Top of DATA FOR REVIEW
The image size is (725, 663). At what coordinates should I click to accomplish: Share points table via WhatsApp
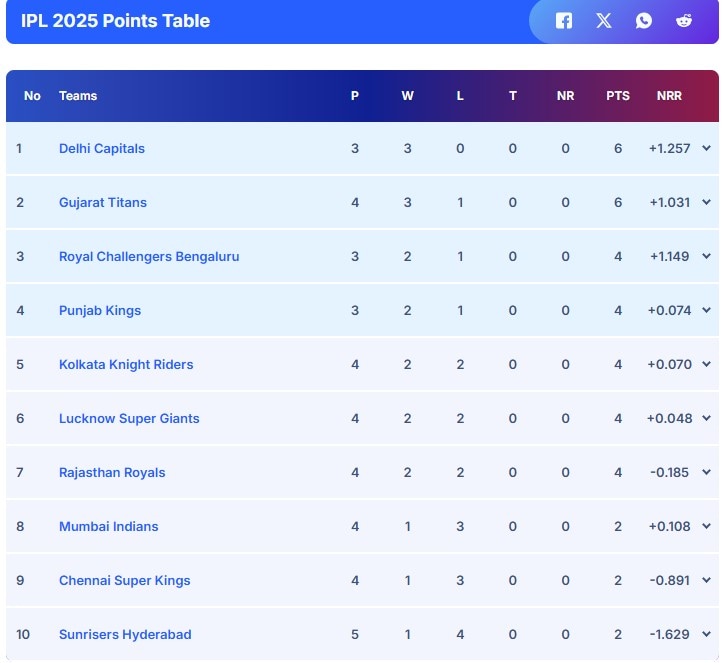[x=644, y=21]
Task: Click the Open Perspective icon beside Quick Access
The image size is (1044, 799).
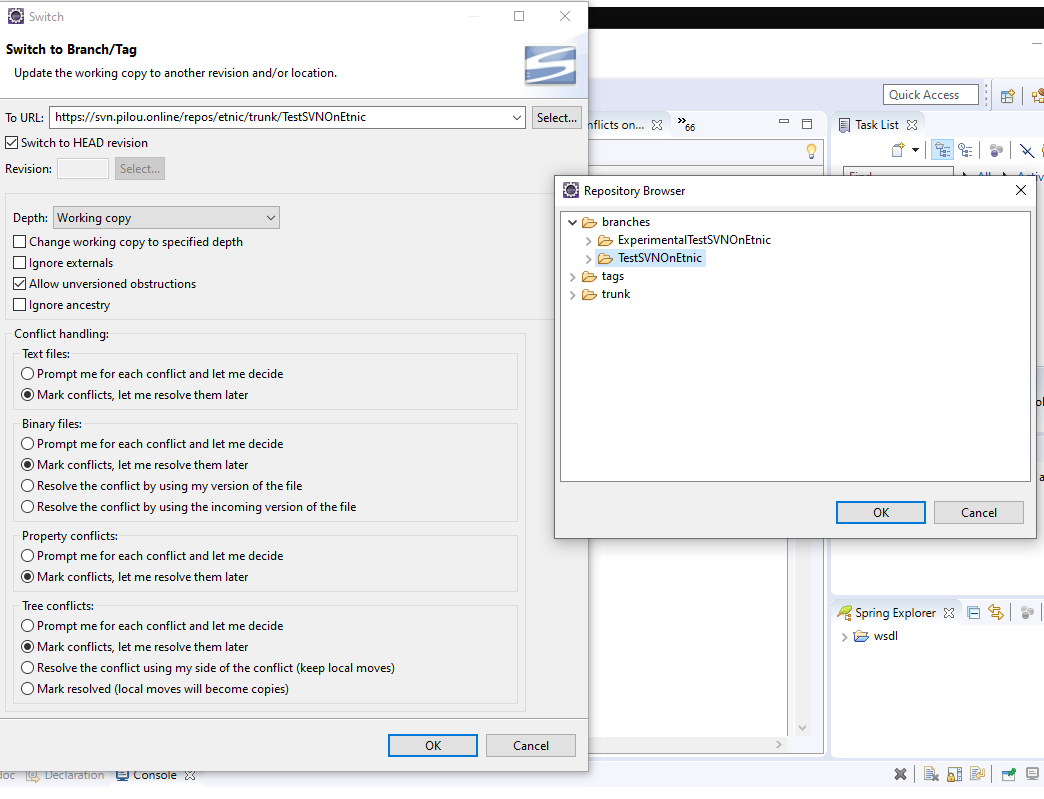Action: (1008, 96)
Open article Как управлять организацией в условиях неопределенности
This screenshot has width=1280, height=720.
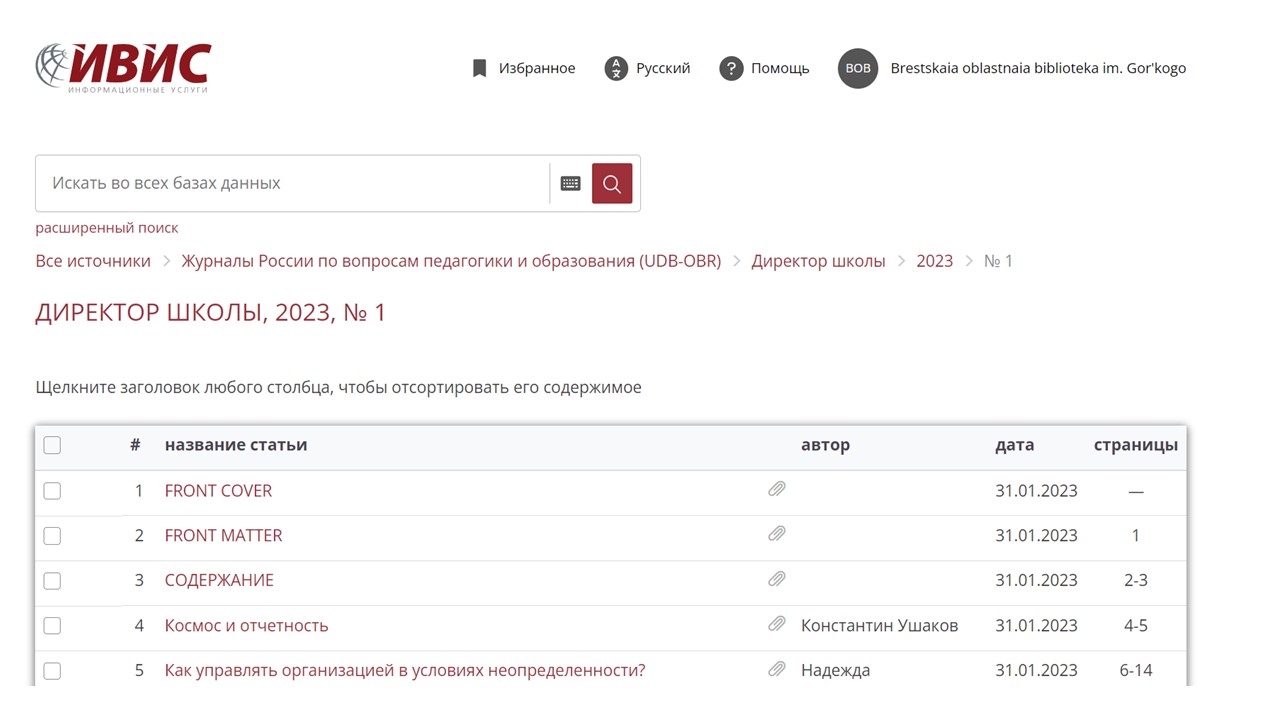pyautogui.click(x=404, y=670)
Bottom of DATA FOR REVIEW
Pull every line containing the word "Open" out of the entries above.

Task: Click the Open Perspective icon beside Quick Access
Open article Как управлять организацией в условиях неопределенности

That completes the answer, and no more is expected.